**Screenshot grounding data:**
◆ ◆ ◆ ◆
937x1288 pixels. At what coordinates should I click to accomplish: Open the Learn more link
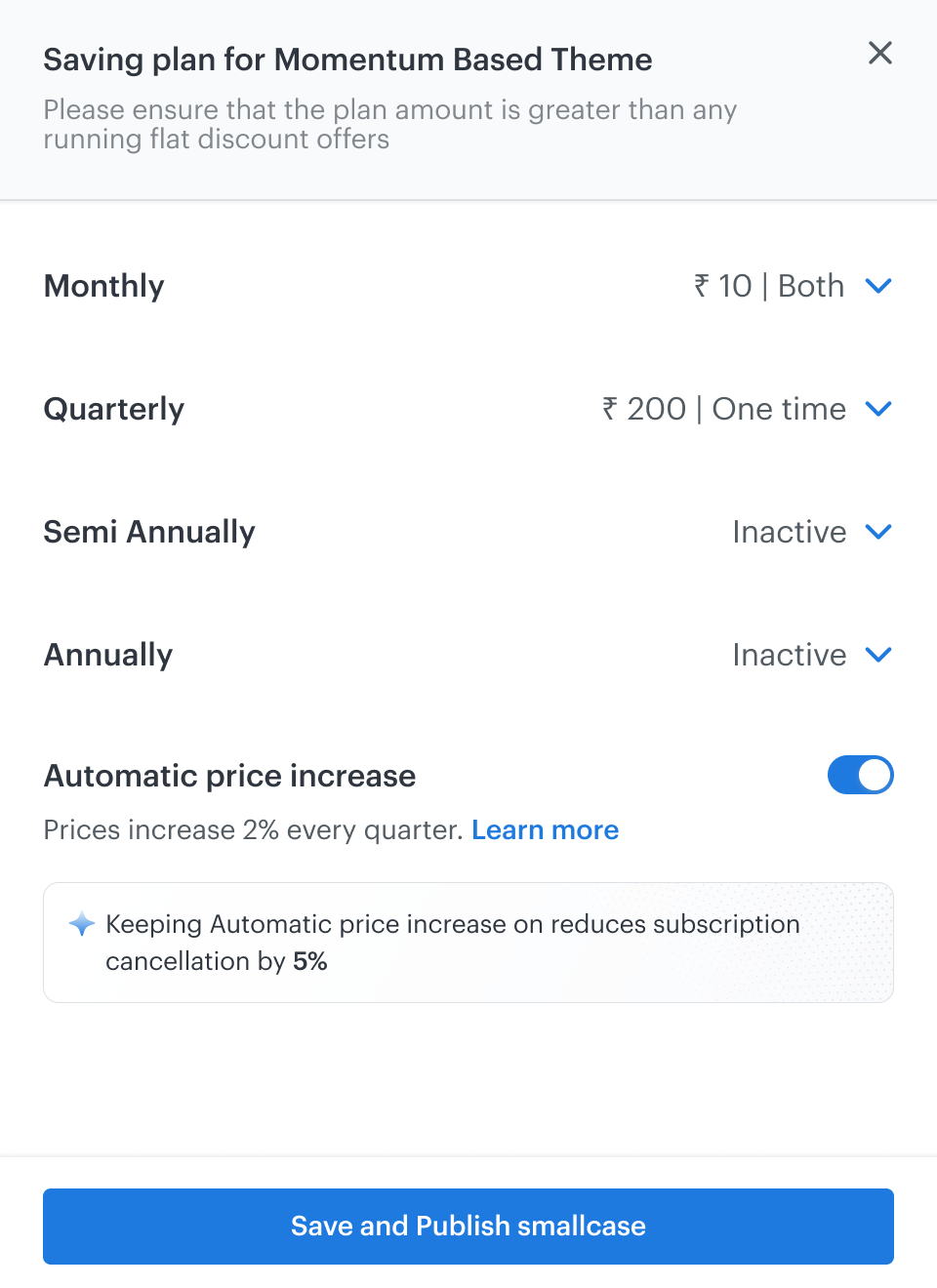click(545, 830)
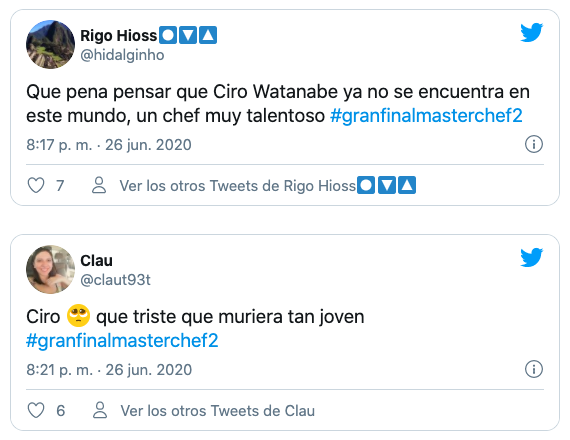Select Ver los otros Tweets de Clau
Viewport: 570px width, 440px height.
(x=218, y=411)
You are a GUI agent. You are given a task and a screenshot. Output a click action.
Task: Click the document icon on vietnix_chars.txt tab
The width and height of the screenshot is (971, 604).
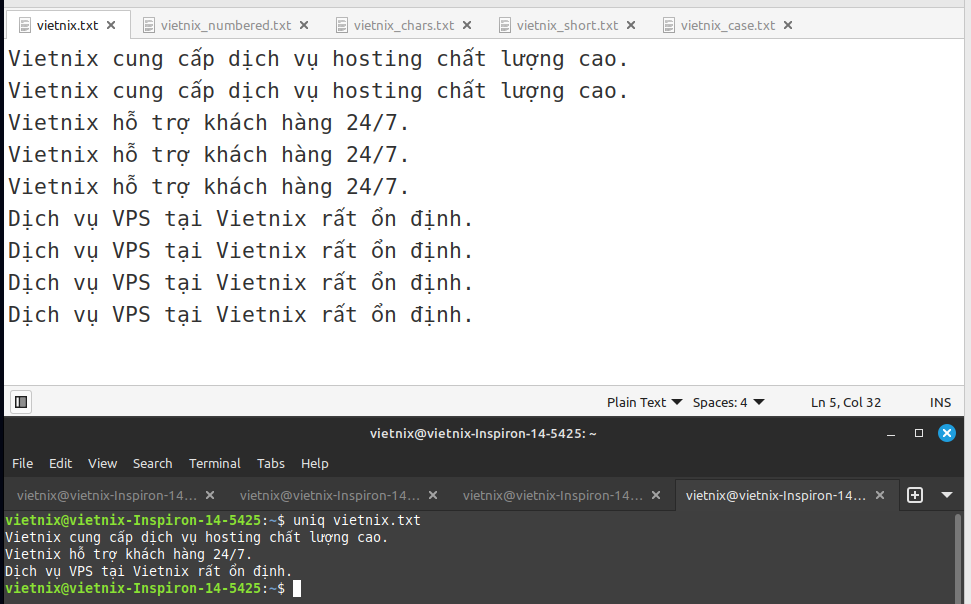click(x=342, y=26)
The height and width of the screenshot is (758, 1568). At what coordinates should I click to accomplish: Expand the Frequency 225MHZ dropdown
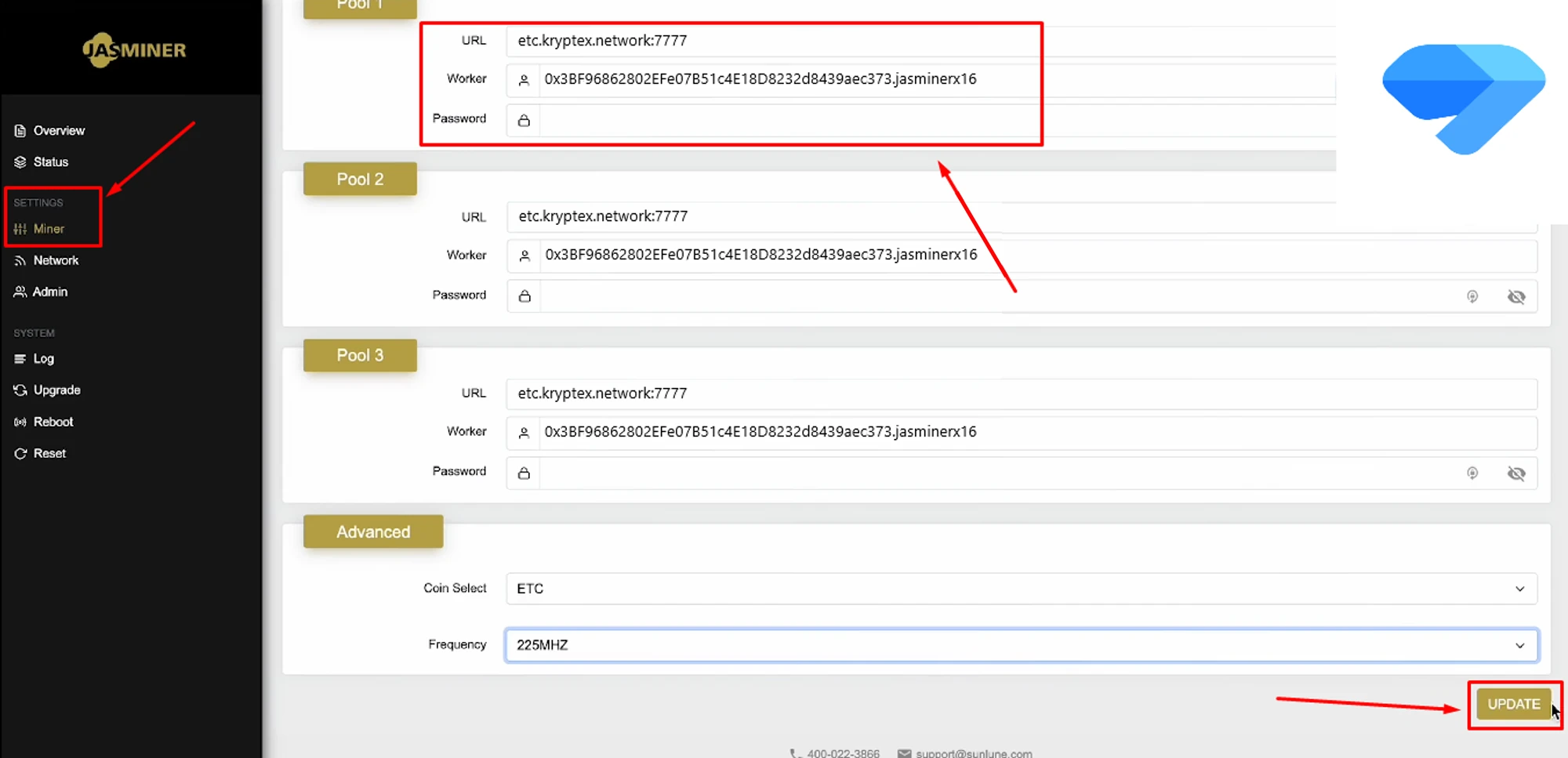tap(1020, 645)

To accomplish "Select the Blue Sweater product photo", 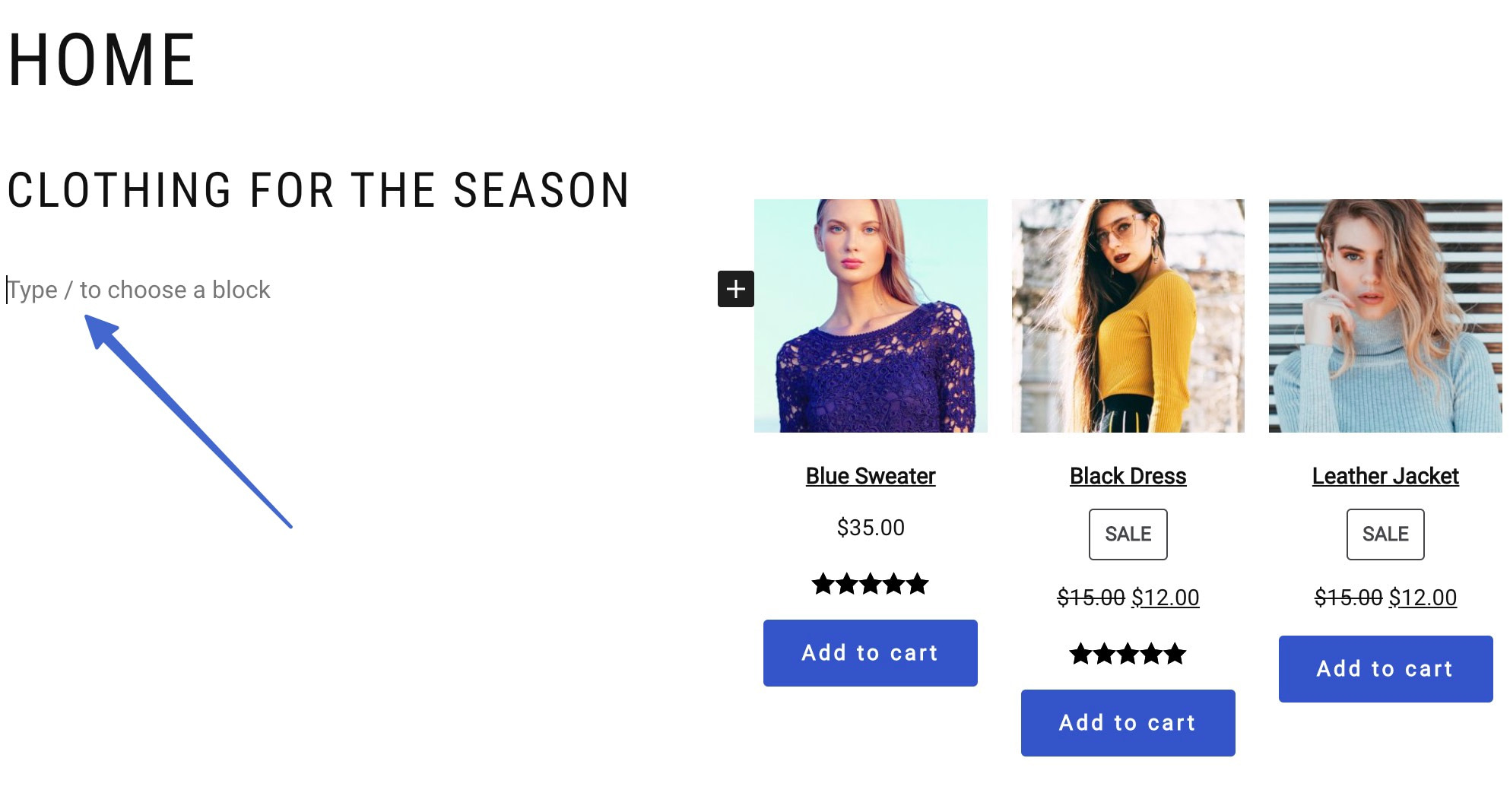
◆ ◆ ◆ ◆
**Problem statement:** The job here is to write out the records exactly, pictures excluded.

**Answer to this problem:**
937x1288 pixels. At what coordinates should I click to accomplish: Open the Learn more link
click(545, 830)
Select Ver los otros Tweets de Clau
Viewport: 570px width, 440px height.
(x=218, y=411)
You are a GUI agent. You are given a task and a screenshot. Output a click action.
Task: Click the document icon on vietnix_chars.txt tab
The width and height of the screenshot is (971, 604).
click(x=342, y=26)
The height and width of the screenshot is (758, 1568). At what coordinates should I click to accomplish: Expand the Frequency 225MHZ dropdown
tap(1020, 645)

To accomplish "Select the Blue Sweater product photo", 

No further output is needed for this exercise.